**TASKS TO COMPLETE**.
a) In the text on oat flour versus peanut flour, retype the part that opens with the words containing "There are a" and closes with "absorb more liquid.".
b) Continue the text comparing oat flour and peanut flour in baking from where it stops.

**EXTRACT PROVIDED**.

:::::

Baking with oat flour vs peanut flour
Baking with oat flour and peanut flour can give you some different results!
Oat flour is great for things like cookies, cakes, and breads because it has a nice, fine texture that blends well with other ingredients. Plus, it’s high in fiber, so it can add some extra nutrition to your baked goods.
Peanut flour, on the other hand, is perfect for adding that nutty flavor to your baked goods, like in peanut butter cookies or brownies. It’s also got a higher protein content, which can make your baked goods more filling. However, because peanut flour is a bit grittier, it might not work as well in certain recipes that require a smoother texture.
There are a few different types of peanut flour: regular (full fat), low-fat, and partially defatted peanut flour. Regular peanut flour is higher in fat, so it will produce a more greasy bake than low-fat or partially defatted peanut flour, which has most or some of the oil removed. Because lower-fat peanut flour has less fat and more protein, they also absorb more liquid.

:::::

**SUPPLIED INFORMATION**.
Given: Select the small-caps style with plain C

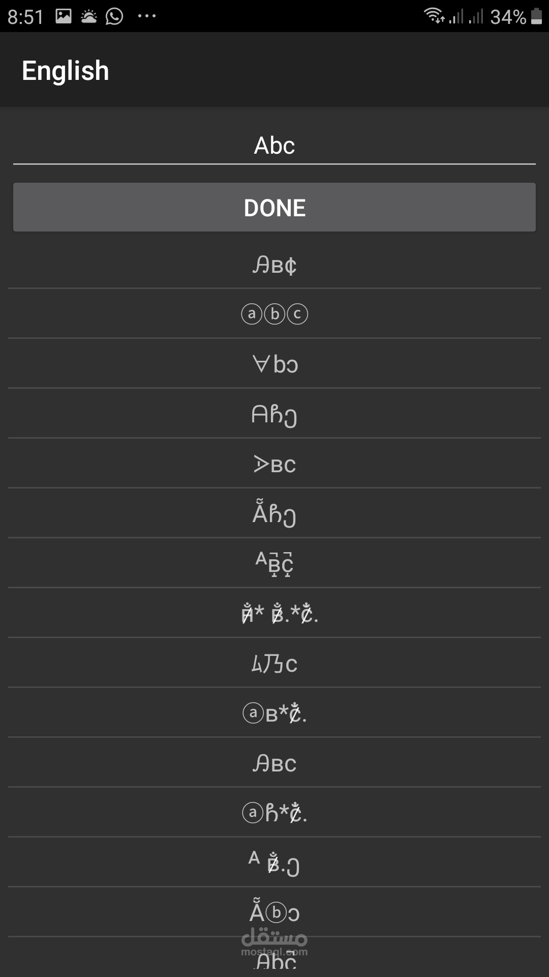Looking at the screenshot, I should 275,763.
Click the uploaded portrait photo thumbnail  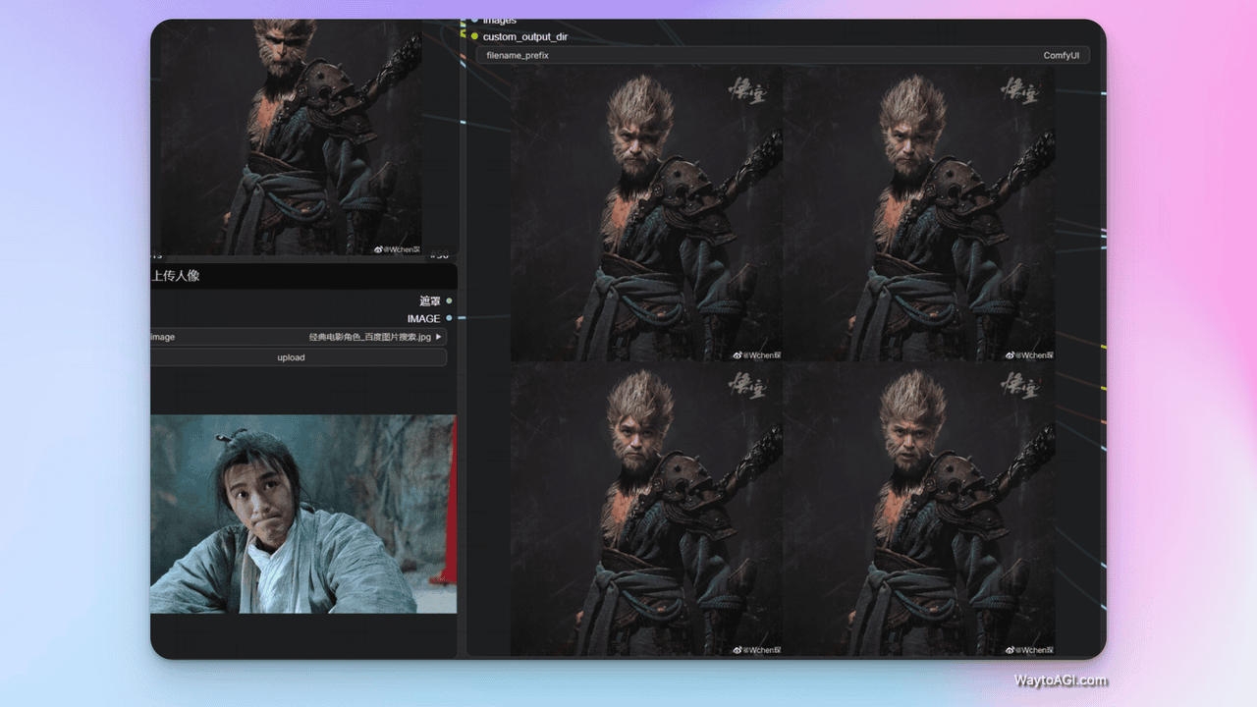click(302, 514)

:::::

**OUTPUTS FOR THE TASKS**.
a)
There are a few different types of peanut flour: regular (full fat), low-fat, and partially defatted peanut flour. Regular peanut flour is higher in fat, so it will produce a more greasy bake than low-fat or partially defatted peanut flour, which has most or some of the oil removed. Because lower-fat peanut flour has less fat and more protein, they also absorb more liquid.

b)
Ingredients in oat flour vs peanut flour
Oat flour is just ground-up oats, so the only ingredient is, well, oats!
Peanut flour, on the other hand, is made by grinding up roasted peanuts, so the only ingredient is peanuts. Pretty simple, right?
Of course, you can also find some peanut flours that have added salt or sugar, but if you want a pure peanut flour, it’s just peanuts. Oat flour is also sometimes enriched with vitamins and minerals, depending on the brand, but again, the only actual ingredient is oats.
Oat flour and peanut flour nutritional facts
|Per 1/4 cup serving||Oat flour||Peanut flour||All-purpose flour|
|Glycemic index score||44||Peanuts = 15||85|
Oat flour is higher in complex carbohydrates, which can be great for keeping you full and energized. It’s also lower in fat and protein than peanut flour.
Peanut flour, on the other hand, is higher in protein and healthy fats, which can also help keep you full and satisfied. It’s a great source of plant-based protein, which is perfect for folks who are looking for a vegan or vegetarian protein source.
Peanut flour is also lower in carbs than oat flour, which can be helpful if you’re watching your carb intake. However, peanut flour is higher in calories than oat flour, so keep that in mind if you’re tracking your calorie intake.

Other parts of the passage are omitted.